Because the SSRI/SNRIs have the potential to cause initial restlessness, insomnia, and increased anxiety, and because panic patients are commonly sensitive to somatic sensations, the starting doses should be low, typically half (or less) of the usual starting dose (e.g., fluoxetine 5 to 10 mg/d, sertraline 25 mg/d, paroxetine 10 mg/d [or 12.5 mg/d of the controlled-release formulation], controlled-release venlafaxine 37.5 mg/d), to minimize the early anxiogenic effect. Doses can usually begin to be raised, after about a week of acclimation, to achieve typical therapeutic levels, with further gradual titration based on clinical response and side effects, although even more gradual upward titration is sometimes necessary in particularly sensitive or somatically-focused individuals. Although the nature of the dose–response relationship for the SSRIs in panic is still being assessed, available data support doses for this indication in the typical antidepressant range, and sometimes higher, i.e., fluoxetine 20 to 40 mg/d, paroxetine 20 to 60 mg/d (25 to 72.5 mg/d of the controlled-release formulation), sertraline 100 to 200 mg/d, citalopram 20 to 60 mg/d, escitalopram 10 to 20 mg/d, fluvoxamine 150 to 250 mg/d, and controlled-release venlafaxine 75 to 225 mg/d (although some patients may respond at lower doses). In some cases of refractory panic, even higher doses may be clinically useful, although additional data examining such dosing is needed.

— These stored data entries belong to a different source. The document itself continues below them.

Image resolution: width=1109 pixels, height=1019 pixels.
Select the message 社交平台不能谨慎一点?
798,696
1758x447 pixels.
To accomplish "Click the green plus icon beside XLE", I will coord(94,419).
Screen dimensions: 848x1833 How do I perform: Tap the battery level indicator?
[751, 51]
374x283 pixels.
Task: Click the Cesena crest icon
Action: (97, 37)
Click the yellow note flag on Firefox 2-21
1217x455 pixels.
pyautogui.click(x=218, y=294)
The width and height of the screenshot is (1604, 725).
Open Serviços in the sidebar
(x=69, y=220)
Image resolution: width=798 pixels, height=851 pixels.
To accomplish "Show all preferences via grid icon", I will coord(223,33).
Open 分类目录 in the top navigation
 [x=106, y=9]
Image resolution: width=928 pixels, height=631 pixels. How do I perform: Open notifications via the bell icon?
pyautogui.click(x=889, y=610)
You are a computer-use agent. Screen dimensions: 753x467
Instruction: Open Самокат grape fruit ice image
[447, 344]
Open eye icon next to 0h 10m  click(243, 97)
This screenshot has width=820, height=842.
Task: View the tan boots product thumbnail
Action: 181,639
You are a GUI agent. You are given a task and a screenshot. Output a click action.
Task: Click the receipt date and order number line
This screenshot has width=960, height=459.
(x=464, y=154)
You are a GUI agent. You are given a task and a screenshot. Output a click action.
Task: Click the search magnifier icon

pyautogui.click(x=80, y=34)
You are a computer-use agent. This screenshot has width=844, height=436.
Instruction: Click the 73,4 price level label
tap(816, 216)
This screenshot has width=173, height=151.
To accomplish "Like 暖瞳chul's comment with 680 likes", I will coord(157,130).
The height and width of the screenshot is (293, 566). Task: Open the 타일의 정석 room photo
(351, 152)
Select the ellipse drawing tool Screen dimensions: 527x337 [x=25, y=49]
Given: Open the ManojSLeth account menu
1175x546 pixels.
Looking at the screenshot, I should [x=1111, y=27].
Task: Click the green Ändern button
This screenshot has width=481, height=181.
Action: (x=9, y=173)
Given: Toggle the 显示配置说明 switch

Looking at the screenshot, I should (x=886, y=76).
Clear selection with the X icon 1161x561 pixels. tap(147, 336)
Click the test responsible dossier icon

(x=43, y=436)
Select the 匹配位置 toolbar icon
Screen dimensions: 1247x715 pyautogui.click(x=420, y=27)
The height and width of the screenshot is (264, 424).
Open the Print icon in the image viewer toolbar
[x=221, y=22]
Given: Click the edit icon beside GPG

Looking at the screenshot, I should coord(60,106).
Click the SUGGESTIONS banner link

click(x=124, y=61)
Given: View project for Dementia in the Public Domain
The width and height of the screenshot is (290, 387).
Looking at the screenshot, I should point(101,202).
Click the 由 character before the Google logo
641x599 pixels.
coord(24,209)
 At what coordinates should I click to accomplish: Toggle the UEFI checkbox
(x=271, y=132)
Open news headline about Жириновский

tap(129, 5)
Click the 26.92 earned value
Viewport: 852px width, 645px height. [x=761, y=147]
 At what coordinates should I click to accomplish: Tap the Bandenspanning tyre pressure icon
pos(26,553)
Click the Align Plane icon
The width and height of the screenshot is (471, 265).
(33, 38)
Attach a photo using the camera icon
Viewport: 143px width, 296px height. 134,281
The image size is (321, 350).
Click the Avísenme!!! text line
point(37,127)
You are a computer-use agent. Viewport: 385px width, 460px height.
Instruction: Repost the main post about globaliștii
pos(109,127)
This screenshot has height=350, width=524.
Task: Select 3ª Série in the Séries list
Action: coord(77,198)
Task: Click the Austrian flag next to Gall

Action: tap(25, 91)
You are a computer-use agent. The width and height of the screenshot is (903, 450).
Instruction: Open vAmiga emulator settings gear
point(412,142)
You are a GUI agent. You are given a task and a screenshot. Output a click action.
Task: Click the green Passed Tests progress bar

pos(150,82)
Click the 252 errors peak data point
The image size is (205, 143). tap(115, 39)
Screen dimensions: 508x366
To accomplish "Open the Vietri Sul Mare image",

SSRI and SNRI administration may be associated with adverse effects that include sexual dysfunction, sleep disturbance, weight gain, headache, dose-dependent increases in blood pressure (with venlafaxine), gastrointestinal disturbance, potential risk of bleeding (with anticoagulants, aspirin or NSAIDs), and provocation of increased anxiety (particularly at initiation of therapy) that may make their administration problematic for some individuals. The SSRIs/SNRIs are usually administered in the morning (though for some individuals, agents such as paroxetine and others may be sedating and better tolerated with bedtime dosing); emergent sleep disruption can usually be managed by the addition of hypnotic agents. The typical 2–3 week lag in onset of therapeutic efficacy for the SSRI/SNRIs can be problematic for acutely distressed individuals. There is also an FDA class warning for risk of emergent suicidal thoughts and behaviors based on short-term studies that suggests close monitoring is advised for individuals age 24 or younger, with use balancing risk and clinical need. In addition, some data suggesting possibly dose-dependent QTc prolongation with citalopram in those aged 60 and up has led to recommendations to limit dose to 20 mg/day and EKG monitoring in some populations.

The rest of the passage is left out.